→ **Exercise description**
Collect all lines from the listing that include the string "plus".

→ **Data to examine**
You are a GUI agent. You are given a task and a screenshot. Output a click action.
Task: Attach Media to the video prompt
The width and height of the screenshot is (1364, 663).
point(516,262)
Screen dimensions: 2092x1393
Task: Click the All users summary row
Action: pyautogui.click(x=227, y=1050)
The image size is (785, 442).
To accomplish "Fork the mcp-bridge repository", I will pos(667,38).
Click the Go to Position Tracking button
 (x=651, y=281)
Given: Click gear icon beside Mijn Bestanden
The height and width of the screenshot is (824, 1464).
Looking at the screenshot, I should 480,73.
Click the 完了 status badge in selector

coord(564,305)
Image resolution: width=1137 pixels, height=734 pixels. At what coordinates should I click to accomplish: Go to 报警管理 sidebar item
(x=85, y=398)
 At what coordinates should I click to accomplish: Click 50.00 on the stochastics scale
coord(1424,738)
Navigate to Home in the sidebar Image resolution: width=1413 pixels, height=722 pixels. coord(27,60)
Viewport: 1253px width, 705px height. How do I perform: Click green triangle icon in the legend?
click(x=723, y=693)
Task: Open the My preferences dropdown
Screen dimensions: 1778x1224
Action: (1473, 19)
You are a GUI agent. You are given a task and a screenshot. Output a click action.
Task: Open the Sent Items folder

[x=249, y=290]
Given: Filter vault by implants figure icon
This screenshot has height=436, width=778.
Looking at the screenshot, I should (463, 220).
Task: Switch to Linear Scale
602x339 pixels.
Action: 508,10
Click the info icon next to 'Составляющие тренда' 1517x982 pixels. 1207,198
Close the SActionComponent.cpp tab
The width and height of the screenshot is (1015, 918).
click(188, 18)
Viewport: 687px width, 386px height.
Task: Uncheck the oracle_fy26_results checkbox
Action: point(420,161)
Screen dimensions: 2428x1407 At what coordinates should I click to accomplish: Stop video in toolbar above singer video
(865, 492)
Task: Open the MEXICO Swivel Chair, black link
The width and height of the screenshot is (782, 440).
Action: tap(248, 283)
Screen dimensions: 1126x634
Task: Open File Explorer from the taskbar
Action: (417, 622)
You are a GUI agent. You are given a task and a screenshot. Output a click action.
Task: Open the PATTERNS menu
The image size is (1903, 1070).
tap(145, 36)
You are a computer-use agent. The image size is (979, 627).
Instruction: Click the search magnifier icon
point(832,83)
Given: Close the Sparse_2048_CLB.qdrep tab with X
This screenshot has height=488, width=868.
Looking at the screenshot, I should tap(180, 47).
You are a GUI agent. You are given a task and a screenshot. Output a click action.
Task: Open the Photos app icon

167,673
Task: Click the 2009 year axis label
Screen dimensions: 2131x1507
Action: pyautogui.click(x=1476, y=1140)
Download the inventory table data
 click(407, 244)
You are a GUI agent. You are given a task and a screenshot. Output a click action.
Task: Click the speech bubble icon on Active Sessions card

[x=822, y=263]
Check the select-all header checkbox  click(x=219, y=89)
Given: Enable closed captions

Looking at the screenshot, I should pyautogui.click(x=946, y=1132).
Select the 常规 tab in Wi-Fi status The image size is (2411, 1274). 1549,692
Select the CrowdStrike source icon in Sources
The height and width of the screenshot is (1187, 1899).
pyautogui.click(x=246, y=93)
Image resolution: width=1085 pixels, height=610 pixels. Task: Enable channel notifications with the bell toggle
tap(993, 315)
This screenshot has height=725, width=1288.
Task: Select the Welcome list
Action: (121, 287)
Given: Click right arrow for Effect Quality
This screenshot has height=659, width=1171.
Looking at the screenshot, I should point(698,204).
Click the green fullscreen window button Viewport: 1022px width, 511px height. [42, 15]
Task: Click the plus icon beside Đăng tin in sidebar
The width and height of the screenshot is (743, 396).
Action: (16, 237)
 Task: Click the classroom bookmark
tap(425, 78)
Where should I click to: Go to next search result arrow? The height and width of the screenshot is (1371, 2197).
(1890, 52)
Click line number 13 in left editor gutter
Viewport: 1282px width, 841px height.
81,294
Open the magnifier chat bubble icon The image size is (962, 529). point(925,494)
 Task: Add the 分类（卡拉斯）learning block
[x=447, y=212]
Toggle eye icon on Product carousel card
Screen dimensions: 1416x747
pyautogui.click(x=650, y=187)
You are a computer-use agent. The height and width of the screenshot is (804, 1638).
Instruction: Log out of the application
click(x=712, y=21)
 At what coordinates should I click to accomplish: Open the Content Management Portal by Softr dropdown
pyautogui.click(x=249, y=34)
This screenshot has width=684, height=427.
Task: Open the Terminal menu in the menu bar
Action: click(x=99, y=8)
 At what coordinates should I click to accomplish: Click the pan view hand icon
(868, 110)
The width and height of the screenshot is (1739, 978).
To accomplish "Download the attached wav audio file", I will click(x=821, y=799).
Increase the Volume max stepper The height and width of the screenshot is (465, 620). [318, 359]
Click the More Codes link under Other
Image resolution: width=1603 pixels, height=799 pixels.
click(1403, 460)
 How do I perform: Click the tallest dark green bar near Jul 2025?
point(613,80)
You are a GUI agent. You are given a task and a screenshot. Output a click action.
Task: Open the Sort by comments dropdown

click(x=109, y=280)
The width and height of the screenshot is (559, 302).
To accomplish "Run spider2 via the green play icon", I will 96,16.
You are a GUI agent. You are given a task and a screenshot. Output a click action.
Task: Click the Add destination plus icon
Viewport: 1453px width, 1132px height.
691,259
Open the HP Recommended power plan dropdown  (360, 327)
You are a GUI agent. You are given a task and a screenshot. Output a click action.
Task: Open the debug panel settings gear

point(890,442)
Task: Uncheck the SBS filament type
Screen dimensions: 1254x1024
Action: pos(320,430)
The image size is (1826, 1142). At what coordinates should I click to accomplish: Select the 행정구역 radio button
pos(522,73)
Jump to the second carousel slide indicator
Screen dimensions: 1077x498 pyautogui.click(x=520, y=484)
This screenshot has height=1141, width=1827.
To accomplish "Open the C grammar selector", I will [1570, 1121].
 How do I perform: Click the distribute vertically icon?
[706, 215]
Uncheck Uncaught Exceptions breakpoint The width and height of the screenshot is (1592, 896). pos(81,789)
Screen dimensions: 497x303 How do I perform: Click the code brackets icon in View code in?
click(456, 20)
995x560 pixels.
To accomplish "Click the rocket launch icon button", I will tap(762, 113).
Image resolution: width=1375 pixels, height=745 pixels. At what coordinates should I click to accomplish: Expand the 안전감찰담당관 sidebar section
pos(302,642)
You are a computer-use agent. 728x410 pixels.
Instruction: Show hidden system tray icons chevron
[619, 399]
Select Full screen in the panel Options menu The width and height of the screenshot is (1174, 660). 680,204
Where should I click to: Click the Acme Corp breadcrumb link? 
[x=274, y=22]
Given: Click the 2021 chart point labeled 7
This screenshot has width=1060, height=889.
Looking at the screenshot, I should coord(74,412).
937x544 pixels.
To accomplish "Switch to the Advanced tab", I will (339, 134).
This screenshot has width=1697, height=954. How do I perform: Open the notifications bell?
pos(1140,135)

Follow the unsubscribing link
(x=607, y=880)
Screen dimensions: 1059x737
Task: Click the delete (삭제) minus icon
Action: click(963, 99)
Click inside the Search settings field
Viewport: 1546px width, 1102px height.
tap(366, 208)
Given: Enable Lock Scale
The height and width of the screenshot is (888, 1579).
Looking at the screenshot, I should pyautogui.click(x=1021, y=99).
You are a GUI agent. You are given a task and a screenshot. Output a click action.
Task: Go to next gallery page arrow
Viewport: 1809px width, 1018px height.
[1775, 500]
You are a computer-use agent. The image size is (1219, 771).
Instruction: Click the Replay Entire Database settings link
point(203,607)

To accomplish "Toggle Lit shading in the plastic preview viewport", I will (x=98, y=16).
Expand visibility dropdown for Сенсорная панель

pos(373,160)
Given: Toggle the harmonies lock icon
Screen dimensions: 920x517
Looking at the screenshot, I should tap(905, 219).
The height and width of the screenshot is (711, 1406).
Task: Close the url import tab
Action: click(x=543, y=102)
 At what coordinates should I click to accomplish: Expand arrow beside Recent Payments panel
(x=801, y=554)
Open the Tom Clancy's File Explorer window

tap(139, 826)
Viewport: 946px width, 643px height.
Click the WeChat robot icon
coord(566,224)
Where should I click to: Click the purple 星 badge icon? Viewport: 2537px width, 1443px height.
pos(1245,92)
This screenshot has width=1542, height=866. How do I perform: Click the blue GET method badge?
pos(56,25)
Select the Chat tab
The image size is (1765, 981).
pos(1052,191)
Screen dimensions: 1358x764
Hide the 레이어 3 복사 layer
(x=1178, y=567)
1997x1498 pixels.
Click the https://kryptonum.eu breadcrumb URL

→ **Response area**
Task: Click the plus icon beside Đăng tin in sidebar
Task: Click the Add destination plus icon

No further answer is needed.